● **Data to use**:
>>>>

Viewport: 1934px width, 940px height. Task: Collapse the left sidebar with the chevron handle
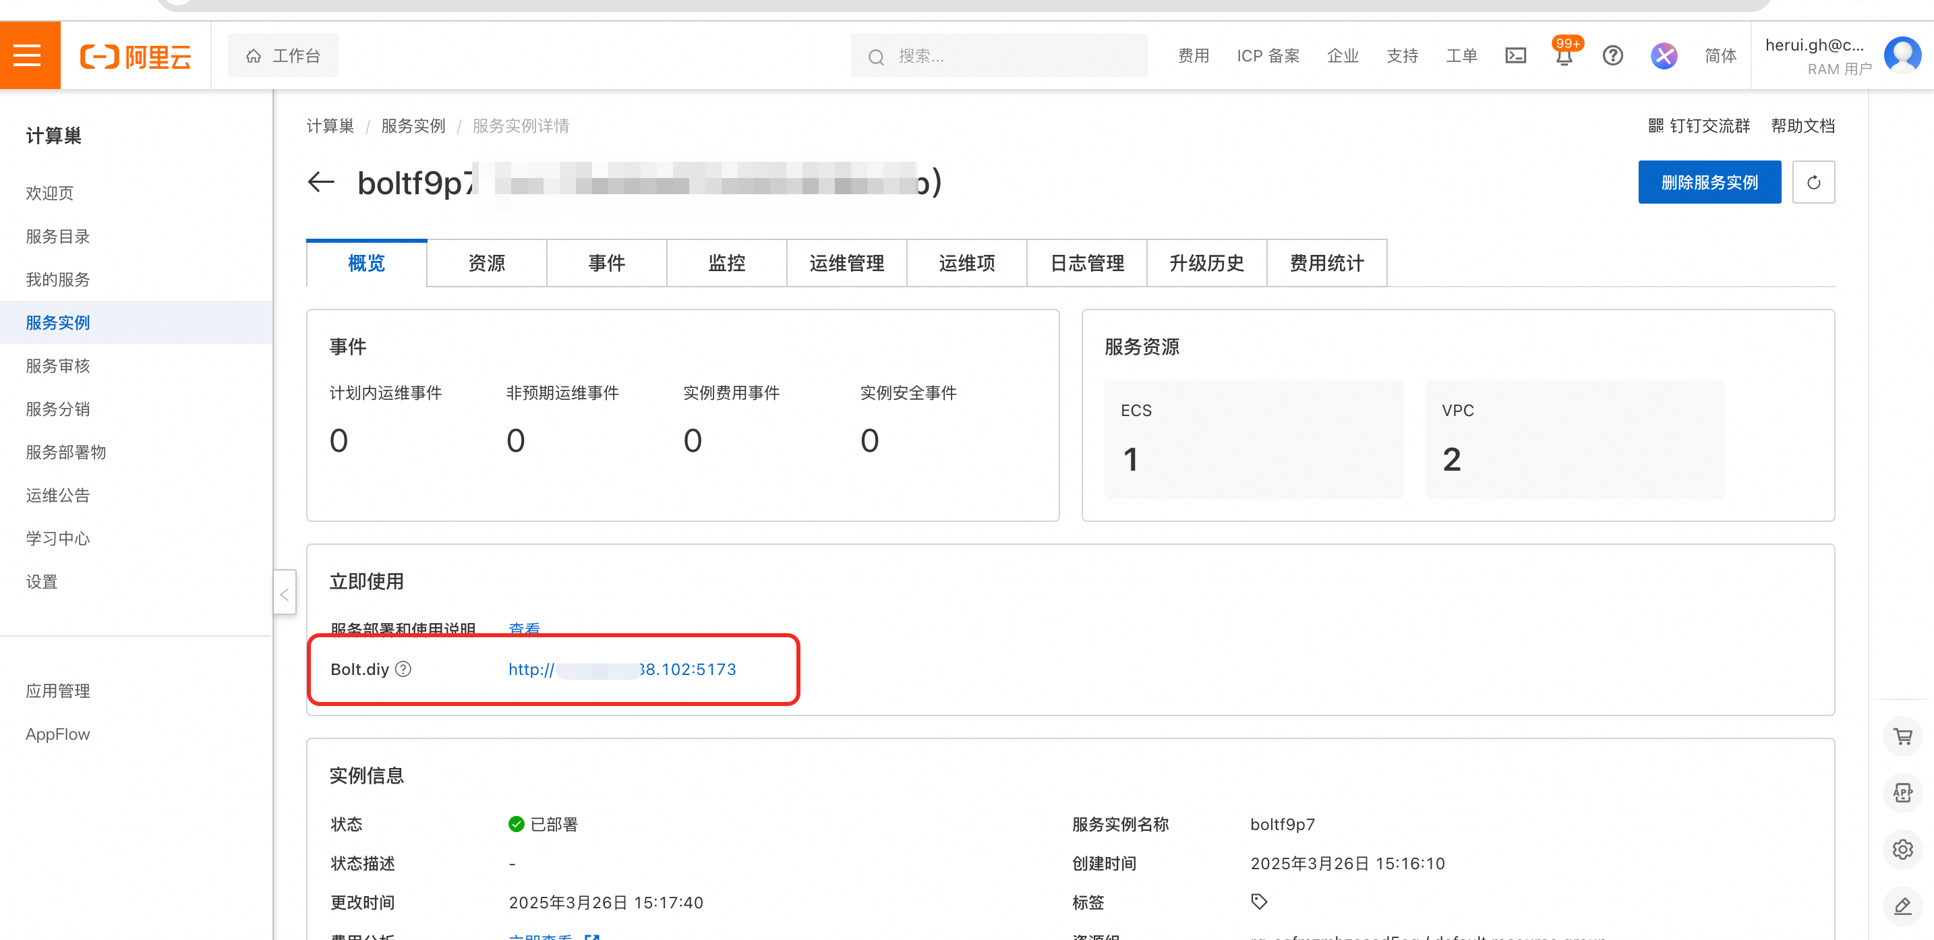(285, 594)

<<<<
>>>>

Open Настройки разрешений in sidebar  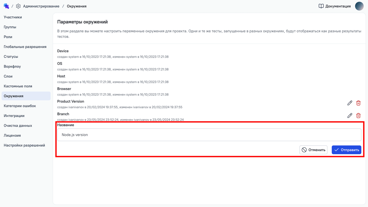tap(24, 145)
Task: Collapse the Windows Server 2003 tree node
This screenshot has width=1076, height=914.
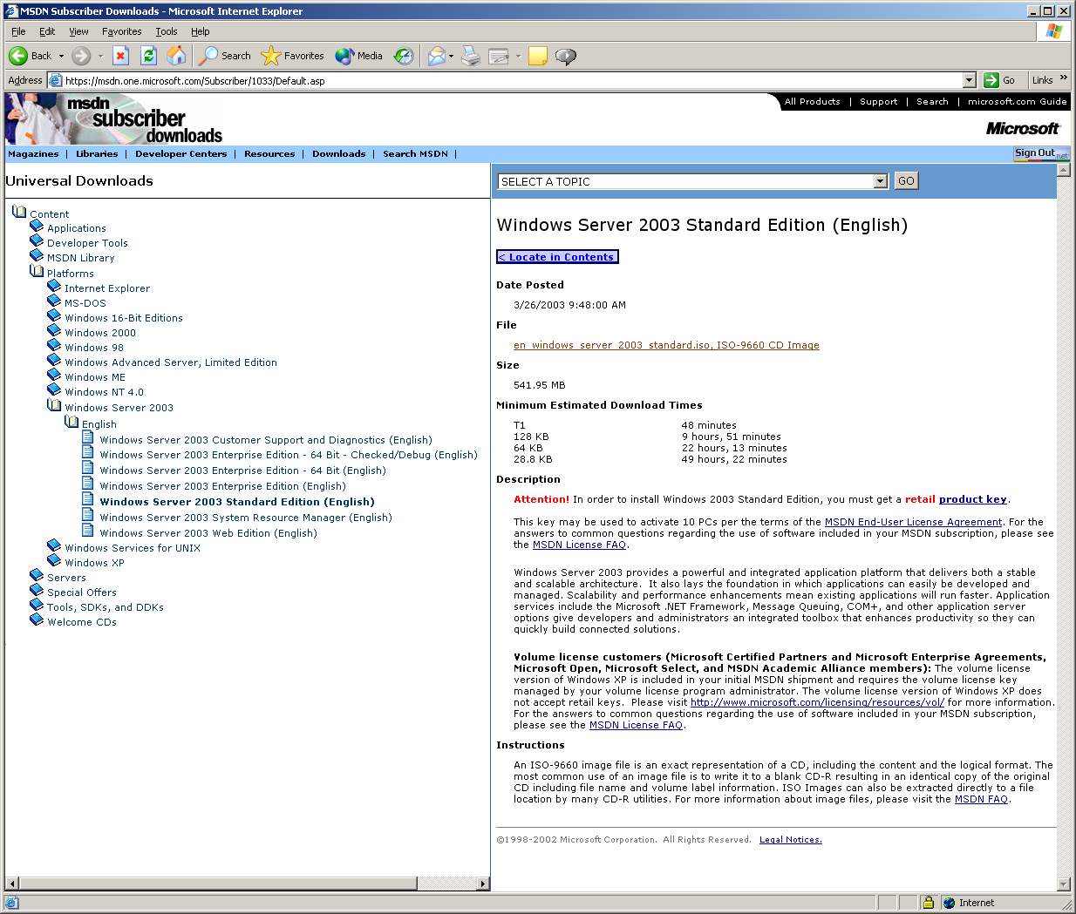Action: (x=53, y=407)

<<<<

● **Exercise instructions**: Reproduce everything in the listing from the line containing "Task: Collapse the Windows" down to the line containing "Action: (x=53, y=407)", both lines included, and omit the pictures.

● **Complete output**:
Task: Collapse the Windows Server 2003 tree node
This screenshot has width=1076, height=914.
Action: (x=53, y=407)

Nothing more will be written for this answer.